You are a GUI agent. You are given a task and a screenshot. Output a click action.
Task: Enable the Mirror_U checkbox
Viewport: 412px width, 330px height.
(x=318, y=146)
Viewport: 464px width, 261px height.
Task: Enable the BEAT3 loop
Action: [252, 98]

= What you will do =
Each record above needs to be transcribed word for word.

= Reply =
You are a GUI agent. You are given a task and a screenshot. Output a click action.
Task: Enable the Mirror_U checkbox
Viewport: 412px width, 330px height.
(x=318, y=146)
Viewport: 464px width, 261px height.
Task: Enable the BEAT3 loop
Action: [252, 98]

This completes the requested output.